Washington Gov. Jay Inslee is making another push for a state carbon tax. The Democrat unveiled his latest proposal Tuesday during his State of the State address.
This story has been updated.
Under Inslee’s plan, industrial carbon emissions would be taxed at $20 per ton starting in 2019. After that the tax rate would increase by 3.5 percent, plus inflation annually. The tax would raise an estimated $3.3 billion over the first four years.
During his speech, Inslee urged lawmakers to pass the carbon tax this year.
“Doing so will allow us to reinvest in all the things that drive down emissions,” he said. “We can build more solar panels. We can put more electric cars on the road. We can help more Washingtonians purchase energy-saving insulation for their homes and businesses.”
Under his plan, Inslee would dedicate 50 percent of the carbon tax revenues to clean energy projects, 35 percent to “resilience” projects including flood control and forest health and 15 percent to help low-income communities and displaced workers. In December, Inslee also proposed to use carbon tax revenues on a one-time basis to replenish state reserves he wants to tap to cover a nearly $1 billion shortfall in education spending for the 2018-19 school year.

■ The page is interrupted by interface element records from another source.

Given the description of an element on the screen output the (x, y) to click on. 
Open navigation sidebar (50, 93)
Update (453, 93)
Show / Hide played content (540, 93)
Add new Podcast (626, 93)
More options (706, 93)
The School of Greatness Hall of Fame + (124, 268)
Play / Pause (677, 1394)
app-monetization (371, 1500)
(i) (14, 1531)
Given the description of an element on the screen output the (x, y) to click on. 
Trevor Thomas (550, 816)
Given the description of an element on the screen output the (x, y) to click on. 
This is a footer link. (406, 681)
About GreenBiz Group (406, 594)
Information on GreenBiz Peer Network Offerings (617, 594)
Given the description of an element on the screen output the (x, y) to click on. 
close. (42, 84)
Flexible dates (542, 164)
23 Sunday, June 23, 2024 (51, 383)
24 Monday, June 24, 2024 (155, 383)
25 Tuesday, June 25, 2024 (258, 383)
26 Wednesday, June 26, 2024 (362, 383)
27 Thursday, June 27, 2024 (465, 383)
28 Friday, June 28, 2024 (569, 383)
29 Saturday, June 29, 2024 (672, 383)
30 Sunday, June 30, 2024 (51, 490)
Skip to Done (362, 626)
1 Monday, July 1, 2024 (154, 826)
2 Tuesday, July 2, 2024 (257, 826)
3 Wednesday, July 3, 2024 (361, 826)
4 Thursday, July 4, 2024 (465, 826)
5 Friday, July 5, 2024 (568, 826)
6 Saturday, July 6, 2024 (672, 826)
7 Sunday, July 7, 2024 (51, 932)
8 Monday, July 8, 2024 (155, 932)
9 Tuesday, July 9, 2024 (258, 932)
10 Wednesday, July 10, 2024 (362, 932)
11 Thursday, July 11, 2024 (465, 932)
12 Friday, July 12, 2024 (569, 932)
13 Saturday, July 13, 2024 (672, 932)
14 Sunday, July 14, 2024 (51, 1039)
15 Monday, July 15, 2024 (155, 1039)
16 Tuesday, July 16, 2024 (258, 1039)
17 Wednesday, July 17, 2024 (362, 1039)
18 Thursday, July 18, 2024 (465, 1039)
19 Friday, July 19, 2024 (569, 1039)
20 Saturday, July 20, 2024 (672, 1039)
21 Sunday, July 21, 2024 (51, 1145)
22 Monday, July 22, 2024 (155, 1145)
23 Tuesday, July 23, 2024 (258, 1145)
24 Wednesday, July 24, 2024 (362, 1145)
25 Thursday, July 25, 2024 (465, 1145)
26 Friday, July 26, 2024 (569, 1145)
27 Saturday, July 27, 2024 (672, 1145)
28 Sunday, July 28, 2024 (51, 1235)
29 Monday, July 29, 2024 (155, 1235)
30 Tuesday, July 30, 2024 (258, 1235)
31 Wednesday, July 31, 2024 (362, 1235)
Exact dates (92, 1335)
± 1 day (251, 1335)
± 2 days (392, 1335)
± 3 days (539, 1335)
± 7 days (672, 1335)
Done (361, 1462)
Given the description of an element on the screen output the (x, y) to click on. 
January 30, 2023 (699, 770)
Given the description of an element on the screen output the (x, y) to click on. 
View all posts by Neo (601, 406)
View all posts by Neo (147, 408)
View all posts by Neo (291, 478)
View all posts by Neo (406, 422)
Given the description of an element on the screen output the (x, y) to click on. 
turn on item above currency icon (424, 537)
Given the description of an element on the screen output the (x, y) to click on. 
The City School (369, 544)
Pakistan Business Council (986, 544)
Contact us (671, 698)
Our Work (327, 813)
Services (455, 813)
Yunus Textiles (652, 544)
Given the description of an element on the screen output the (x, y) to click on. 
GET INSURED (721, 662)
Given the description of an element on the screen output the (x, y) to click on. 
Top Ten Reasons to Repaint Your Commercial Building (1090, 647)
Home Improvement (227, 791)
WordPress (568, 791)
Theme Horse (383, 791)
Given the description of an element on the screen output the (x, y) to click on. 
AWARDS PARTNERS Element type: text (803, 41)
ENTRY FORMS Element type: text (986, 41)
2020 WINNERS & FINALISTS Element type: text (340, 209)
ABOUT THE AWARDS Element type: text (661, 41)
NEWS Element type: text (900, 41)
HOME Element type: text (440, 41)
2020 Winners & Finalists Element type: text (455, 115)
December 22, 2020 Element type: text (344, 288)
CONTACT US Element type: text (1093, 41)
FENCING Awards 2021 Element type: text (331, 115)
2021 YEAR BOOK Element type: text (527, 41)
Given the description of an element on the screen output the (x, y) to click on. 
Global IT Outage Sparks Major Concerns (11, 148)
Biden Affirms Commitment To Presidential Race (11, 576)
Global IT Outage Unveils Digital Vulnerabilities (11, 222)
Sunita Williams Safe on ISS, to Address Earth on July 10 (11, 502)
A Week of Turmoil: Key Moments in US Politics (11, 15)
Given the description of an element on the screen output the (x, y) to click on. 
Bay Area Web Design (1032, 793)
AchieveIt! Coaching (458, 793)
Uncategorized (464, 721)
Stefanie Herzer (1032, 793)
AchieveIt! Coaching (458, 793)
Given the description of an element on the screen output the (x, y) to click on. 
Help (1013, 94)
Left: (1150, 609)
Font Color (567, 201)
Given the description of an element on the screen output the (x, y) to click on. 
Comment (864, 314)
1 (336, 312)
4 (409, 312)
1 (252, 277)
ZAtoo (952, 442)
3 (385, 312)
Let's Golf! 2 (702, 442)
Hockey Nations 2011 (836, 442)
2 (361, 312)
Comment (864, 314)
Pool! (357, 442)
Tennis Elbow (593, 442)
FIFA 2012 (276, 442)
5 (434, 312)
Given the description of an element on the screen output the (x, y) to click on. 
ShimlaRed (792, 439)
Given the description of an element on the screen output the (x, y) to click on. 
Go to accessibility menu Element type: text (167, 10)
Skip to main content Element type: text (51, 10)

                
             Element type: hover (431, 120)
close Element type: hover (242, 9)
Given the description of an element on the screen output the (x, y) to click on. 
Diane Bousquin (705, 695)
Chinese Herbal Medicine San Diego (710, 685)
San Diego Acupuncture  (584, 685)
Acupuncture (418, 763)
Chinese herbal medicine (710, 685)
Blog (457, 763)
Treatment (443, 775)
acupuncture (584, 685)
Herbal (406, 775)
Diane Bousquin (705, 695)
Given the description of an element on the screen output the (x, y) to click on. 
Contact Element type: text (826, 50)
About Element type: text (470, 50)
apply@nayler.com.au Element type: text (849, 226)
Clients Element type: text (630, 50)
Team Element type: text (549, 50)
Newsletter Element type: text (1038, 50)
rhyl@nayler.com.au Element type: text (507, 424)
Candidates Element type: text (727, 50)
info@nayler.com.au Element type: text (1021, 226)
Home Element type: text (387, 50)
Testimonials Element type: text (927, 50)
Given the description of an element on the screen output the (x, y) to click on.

Several hundred businesses operating in Washington would pay the tax, including utilities and oil companies. Energy intensive and trade-exposed industries could petition for an exemption from the tax.
Last year, executives from Kansas-based Ash Grove Cement testified against a different carbon tax proposal in the Legislature calling it the equivalent of a “death warrant” for the company’s Seattle plant.
“[It’s] putting facilities like us, heavily trade-exposed, energy-intensive industries on death row,” said Curtis Lesslie, the vice president of environmental affairs for Ash Grove.
Republicans have also criticized the idea of a carbon tax as bad for business and consumers.
“A new tax on energy in Washington state will drive jobs out of here,” said state Sen. Doug Ericksen, the ranking Republican on the Senate energy committee.
Senate Minority Leader Mark Schoesler called it a “bait and switch” and state Rep. Drew Stokesbary said Inslee is trying to pick “winners and losers.”
“He wants a $1.5 billion slush fund that he can hand out to Solyndra 2.0 based in Sequim, Washington, or wherever so that he can continue to pick winners and losers for as long as he’s governor,” Stokesbary said. “And I don’t think that’s the right approach for Washington.”
Solyndra was a solar cell company that went out of business in 2011 after getting a federal renewable energy loan.
Inslee insists a tax on carbon would create jobs by fueling a clean energy economy in the state. However, the governor's staff also acknowledged that Washington consumers would pay more in fuel and energy costs if a carbon tax is enacted. That includes a 5 percent average increase in residential electricity prices and a 10 percent increase in residential natural gas prices. The price of a gallon of gasoline could go up 18 cents, according to the governor's initial modeling.
Inslee noted that British Columbia and California already price carbon and Oregon is considering it. But passage of a carbon tax in a short, 60-day election year session appears to be a longshot in Olympia—even with Democrats in control of both the House and Senate.
But there is a wildcard factor: the potential for carbon tax ballot measures in 2018 backed by tribal, labor and environmental interests. The threat of initiatives could bring the business community to the negotiating table at the Legislature.
On Tuesday, Inslee met with leaders of Puget Sound Energy and Avista Corporation. In statements, both utility's presidents signaled support for the idea of pricing carbon and indicated a willingness to work with the governor on a policy.
Inslee also met with a representative of Microsoft. In a tweet, Microsoft president and chief legal officer Brad Smith wrote, "2018 is the year for #WA state to accelerate efforts to address climate change. We look forward to working with stakeholders to reduce emissions & advance clean energy, including putting a price on carbon."
However, the Association of Washington Business issued a statement opposing Inslee's proposal saying it would drive up costs for companies and consumers. "Those additional costs would also further erode the state's global competitiveness, possibly moving jobs and industries to locations outside of Washington, or even the U.S., without a carbon tax and the stringent environment protections our state has in place," read the statement.
Last year, Inslee proposed a similar carbon tax as part of his plan to fully fund schools. Under that proposal, 50 percent of the revenues would have gone to K-12 education. Instead lawmakers adopted a new state property tax levy to fund schools.
In 2014, Inslee unveiled a “cap-and-trade” proposal designed to raise about $1 billion per year with nearly half the proceeds to fund transportation projects. That proposal died in the 2015 legislature.
Since his days as a member of Congress, Inslee has made combating carbon emissions and global climate change a signature issue. He even wrote a book about it titled “Apollo’s Fire: Igniting America’s Clean Energy Economy.”
A 2008 law requires Washington to reduce greenhouse gas emissions to 25 percent below 1990 levels by 2035 and 50 percent below 1990 levels by 2050. Projections show the state is not on target to meet those reductions. There are proposals in the Washington Legislature this year to set more ambitious goals for carbon emission reduction that align with the 2015 Paris climate agreement.